Required work = Set down, word for word, the stretch of lines from the one containing "226x258 pixels." to the end of the records below.

Records from a dataset
_____
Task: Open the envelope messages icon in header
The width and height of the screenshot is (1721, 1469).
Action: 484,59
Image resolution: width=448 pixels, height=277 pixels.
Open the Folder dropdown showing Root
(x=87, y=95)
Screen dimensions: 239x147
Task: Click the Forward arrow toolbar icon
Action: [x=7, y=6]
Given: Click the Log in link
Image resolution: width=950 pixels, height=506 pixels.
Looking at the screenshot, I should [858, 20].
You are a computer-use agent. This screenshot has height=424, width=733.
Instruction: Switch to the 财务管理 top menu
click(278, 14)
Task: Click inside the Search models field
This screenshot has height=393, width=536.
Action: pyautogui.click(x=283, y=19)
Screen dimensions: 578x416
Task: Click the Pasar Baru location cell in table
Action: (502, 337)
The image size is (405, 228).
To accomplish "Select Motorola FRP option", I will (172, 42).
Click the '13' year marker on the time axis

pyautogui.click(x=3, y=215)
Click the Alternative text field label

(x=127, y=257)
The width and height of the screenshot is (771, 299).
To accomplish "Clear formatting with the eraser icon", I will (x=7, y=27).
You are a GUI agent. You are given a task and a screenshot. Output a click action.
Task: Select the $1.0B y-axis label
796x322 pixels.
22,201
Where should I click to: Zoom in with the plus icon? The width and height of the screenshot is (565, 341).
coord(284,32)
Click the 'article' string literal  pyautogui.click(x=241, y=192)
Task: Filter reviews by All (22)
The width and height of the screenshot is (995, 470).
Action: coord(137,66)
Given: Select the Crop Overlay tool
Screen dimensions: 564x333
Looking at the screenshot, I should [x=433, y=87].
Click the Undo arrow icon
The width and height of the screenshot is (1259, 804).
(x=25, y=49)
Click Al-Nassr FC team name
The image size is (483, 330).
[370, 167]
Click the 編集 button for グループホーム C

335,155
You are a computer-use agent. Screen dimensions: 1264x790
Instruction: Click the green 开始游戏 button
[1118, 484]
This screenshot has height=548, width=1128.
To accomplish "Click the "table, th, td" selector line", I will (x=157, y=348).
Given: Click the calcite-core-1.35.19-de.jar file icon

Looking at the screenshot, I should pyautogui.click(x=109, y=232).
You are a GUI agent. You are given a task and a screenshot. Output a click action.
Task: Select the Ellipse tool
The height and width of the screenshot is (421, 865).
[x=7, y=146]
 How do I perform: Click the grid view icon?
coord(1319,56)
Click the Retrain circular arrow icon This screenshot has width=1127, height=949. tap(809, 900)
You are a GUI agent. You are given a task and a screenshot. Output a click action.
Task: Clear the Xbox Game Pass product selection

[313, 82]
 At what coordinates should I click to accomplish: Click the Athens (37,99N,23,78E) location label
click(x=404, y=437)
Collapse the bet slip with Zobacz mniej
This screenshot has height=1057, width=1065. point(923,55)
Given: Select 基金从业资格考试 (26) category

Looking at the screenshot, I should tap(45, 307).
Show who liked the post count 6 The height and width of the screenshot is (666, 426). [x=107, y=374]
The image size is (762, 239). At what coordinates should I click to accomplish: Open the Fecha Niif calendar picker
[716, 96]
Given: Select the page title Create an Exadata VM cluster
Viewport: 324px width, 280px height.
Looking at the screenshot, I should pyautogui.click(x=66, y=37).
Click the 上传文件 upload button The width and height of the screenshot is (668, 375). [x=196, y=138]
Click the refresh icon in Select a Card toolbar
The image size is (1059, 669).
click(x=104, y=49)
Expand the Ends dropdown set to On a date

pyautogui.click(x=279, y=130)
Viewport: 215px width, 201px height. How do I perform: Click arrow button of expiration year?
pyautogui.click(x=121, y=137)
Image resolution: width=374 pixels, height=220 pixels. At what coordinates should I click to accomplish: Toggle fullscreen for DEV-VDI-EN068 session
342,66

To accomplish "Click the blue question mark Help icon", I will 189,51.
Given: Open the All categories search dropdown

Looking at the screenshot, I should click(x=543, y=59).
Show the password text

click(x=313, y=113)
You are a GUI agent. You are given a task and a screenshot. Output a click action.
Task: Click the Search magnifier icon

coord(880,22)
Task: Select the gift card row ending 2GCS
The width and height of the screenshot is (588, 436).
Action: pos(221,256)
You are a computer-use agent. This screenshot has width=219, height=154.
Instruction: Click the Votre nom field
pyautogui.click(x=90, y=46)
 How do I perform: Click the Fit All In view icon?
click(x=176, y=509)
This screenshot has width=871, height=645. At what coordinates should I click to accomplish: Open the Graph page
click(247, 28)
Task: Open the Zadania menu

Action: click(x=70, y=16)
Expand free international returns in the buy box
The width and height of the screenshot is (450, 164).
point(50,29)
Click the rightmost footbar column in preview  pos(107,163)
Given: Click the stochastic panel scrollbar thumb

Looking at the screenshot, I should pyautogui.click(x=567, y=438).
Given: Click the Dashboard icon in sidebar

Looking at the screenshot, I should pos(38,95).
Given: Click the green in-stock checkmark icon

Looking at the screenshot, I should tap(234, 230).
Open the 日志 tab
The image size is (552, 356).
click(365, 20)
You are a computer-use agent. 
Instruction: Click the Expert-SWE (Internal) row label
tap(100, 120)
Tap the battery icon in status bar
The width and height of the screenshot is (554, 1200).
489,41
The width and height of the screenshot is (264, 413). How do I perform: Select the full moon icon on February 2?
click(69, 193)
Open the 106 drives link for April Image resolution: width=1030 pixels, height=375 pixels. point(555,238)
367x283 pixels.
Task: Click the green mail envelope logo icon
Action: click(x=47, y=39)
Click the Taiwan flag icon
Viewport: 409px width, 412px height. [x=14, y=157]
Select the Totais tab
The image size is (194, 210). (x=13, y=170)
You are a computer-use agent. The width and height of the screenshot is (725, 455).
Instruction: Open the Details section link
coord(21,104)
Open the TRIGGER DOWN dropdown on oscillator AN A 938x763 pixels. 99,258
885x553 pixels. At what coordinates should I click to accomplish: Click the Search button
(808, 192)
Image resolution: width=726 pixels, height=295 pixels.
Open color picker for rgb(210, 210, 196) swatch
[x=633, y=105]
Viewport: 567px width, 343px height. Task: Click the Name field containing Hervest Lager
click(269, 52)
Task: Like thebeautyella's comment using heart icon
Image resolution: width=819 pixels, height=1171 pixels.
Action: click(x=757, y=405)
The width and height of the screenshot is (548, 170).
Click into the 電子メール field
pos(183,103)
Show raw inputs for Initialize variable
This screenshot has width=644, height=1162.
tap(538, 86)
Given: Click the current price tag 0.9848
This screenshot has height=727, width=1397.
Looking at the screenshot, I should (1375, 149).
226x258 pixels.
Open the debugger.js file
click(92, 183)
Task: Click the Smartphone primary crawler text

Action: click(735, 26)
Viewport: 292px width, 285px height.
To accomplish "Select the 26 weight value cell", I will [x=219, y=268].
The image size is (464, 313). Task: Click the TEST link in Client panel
_____
Task solution =
226x258 pixels.
Open the debugger.js file
click(92, 183)
Task: Click the Smartphone primary crawler text

Action: click(735, 26)
Viewport: 292px width, 285px height.
To accomplish "Select the 26 weight value cell", I will [x=219, y=268].
The image size is (464, 313). Task: Click the TEST link in Client panel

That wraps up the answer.